Computer networks have emerged as a principal medium for conducting electronic commerce and other types of electronic transactions. As such, computer networks include various technologies to implement electronic transactions and messages exchange applications.
For example, messages encoding and decoding and digital certificates technologies have emerged and are commonly used to provide for secure electronic transactions. Digital certificates are commonly used in digital data processing applications, including multi-party electronic transactions, as a mechanism for providing and verifying identity of entities which use them. Entities use their given identities in communicating with each other when participating in electronic transactions, including electronic commerce. Digital certificates technology is implemented as an authentication technique.
As an example of digital data encoding, transaction messages (messages) encoding is provided through electronic transaction protocols which utilize message construction methods. Typically, these methods are transparent to the operating environment and allow encoding of messages to occur uniformly without regard to the type of operating system within a particular computer system. One such method for encoding digital data is known as Tag-Length-Value (TLV) encoding.
Many TLV encoding schemes allow for digital data, including multiple elements (hereafter collectively referred to as elements), with variable-sized data-length fields. That is, the fields indicating the length of corresponding data in elements vary in size (number of bytes) based upon the length of these messages. Some encoding rules require, for example, that for elements of 128 bytes or more their corresponding data-length fields be 2 bytes long, and for elements of 256 bytes or more, their corresponding data-length fields be 3 bytes long.
Typically, encoding rules do not allow the data-length fields to include `null` bytes. Namely, the data-length fields may not includes bytes beyond those that are required for accommodating the respective elements data length value. However, the number of bytes required for the data-length field is not known in advance before the corresponding messages are constructed since their length is unknown ahead of time. Therefore, conventional TLV data encoding methods typically engage in a step by step resource-consuming construction for encoding the elements whereby in each stage the length of the data field is obtained.
····················
▶ **What you need to do**:
1. Please answer these from the passage on TLV encoding:
(a) What are digital certificates implemented as?
(b) Under some encoding rules, how long must data-length fields be for elements of 256 bytes or more?
(c) What kind of bytes do encoding rules typically not allow in data-length fields?
2. Output the part of the passage on TLV encoding between "For example, messages" and "an authentication technique.", inclusive.
You won't need the listing.

Collected data:
····················
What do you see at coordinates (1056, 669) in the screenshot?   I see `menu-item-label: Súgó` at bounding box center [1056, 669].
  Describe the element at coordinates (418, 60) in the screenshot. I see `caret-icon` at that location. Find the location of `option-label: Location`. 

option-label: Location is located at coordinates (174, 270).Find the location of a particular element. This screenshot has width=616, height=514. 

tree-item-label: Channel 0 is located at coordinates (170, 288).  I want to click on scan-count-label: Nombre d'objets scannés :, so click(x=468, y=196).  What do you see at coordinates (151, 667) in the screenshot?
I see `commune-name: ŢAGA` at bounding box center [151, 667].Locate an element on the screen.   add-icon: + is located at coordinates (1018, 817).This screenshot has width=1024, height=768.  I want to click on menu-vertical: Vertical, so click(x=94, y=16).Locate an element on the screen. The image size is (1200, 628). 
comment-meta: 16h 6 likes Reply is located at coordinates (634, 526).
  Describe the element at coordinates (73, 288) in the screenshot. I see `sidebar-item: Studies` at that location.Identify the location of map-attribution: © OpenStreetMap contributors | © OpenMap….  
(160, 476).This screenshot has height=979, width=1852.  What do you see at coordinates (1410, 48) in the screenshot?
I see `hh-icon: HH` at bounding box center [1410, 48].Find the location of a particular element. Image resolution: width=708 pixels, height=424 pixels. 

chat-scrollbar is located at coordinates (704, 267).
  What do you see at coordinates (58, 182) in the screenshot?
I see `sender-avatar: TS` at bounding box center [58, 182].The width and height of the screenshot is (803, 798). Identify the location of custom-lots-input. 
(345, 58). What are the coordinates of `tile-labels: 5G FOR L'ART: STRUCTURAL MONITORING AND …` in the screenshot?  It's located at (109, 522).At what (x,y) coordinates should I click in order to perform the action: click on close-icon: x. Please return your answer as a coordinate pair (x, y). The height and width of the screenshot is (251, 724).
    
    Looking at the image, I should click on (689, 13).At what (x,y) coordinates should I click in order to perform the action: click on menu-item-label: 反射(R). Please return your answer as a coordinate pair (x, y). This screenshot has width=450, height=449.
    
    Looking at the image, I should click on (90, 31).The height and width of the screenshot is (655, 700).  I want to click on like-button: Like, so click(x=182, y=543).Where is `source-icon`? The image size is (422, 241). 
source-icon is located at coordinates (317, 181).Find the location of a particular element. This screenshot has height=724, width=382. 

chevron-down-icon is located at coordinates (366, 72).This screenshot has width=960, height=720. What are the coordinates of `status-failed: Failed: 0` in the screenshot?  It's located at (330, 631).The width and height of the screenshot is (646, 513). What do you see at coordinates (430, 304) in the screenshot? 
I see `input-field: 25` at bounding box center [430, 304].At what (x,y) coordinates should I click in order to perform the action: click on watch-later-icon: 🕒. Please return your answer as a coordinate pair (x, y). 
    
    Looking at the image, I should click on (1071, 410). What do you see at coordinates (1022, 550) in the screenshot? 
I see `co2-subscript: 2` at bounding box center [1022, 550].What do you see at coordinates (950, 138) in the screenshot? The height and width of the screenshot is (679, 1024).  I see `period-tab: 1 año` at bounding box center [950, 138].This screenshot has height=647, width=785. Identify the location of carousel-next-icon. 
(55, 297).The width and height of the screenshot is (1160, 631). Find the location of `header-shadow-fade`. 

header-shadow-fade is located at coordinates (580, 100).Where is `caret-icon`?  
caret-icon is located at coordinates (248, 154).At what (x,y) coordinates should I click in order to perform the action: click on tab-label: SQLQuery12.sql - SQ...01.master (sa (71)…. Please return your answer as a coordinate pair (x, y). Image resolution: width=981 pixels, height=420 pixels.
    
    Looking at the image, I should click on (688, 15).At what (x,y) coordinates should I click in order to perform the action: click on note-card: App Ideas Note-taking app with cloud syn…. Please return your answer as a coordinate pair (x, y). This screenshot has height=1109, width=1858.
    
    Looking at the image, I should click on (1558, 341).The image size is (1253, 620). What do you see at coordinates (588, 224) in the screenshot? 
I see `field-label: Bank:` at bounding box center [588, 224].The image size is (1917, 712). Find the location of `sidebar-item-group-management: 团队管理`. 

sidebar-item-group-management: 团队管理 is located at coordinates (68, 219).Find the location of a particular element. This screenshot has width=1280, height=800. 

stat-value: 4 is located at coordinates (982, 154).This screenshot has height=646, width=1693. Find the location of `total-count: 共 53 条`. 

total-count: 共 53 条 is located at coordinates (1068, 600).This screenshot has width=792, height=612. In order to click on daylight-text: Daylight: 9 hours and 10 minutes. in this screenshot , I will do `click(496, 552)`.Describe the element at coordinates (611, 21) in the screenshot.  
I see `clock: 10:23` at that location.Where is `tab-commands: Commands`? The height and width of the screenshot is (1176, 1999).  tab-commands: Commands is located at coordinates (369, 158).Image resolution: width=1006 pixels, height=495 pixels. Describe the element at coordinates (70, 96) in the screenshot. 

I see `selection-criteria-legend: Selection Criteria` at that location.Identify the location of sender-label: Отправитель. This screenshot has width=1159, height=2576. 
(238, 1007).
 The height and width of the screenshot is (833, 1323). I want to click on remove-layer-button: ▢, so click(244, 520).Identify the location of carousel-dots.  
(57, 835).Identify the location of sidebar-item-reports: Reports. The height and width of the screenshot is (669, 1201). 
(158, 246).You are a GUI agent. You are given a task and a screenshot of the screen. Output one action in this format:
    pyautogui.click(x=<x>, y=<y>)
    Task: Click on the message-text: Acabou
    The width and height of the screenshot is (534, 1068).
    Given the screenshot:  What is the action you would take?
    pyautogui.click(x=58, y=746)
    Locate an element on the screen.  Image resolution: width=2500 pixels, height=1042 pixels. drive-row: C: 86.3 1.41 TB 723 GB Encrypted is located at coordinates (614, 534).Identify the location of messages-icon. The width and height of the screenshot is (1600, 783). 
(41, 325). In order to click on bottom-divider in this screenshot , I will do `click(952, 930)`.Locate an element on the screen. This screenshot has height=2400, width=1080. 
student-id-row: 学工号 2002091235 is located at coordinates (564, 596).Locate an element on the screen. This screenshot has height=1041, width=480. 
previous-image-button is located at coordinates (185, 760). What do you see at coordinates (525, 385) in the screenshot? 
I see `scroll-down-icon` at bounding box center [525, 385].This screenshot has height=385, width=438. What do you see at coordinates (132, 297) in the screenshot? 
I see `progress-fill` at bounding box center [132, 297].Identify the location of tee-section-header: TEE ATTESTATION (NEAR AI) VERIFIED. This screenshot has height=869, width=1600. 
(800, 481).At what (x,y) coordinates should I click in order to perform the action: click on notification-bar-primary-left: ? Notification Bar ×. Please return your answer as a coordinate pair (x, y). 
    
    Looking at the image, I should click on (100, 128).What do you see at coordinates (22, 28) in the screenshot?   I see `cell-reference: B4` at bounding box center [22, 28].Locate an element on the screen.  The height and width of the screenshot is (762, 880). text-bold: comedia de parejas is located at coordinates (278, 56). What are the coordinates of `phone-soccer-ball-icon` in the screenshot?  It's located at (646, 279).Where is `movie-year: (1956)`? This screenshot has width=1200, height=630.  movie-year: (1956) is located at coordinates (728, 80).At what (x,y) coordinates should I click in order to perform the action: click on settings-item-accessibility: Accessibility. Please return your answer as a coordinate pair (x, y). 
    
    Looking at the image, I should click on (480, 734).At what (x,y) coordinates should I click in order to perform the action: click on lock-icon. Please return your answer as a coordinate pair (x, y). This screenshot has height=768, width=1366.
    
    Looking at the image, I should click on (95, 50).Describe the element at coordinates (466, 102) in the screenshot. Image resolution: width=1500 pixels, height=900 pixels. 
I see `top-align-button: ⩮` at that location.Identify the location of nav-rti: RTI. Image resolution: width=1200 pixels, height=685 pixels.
····················
▶ **Solutions per task**:
1.
(a) An authentication technique.
(b) 3 bytes long.
(c) `null` bytes.

2.
For example, messages encoding and decoding and digital certificates technologies have emerged and are commonly used to provide for secure electronic transactions. Digital certificates are commonly used in digital data processing applications, including multi-party electronic transactions, as a mechanism for providing and verifying identity of entities which use them. Entities use their given identities in communicating with each other when participating in electronic transactions, including electronic commerce. Digital certificates technology is implemented as an authentication technique.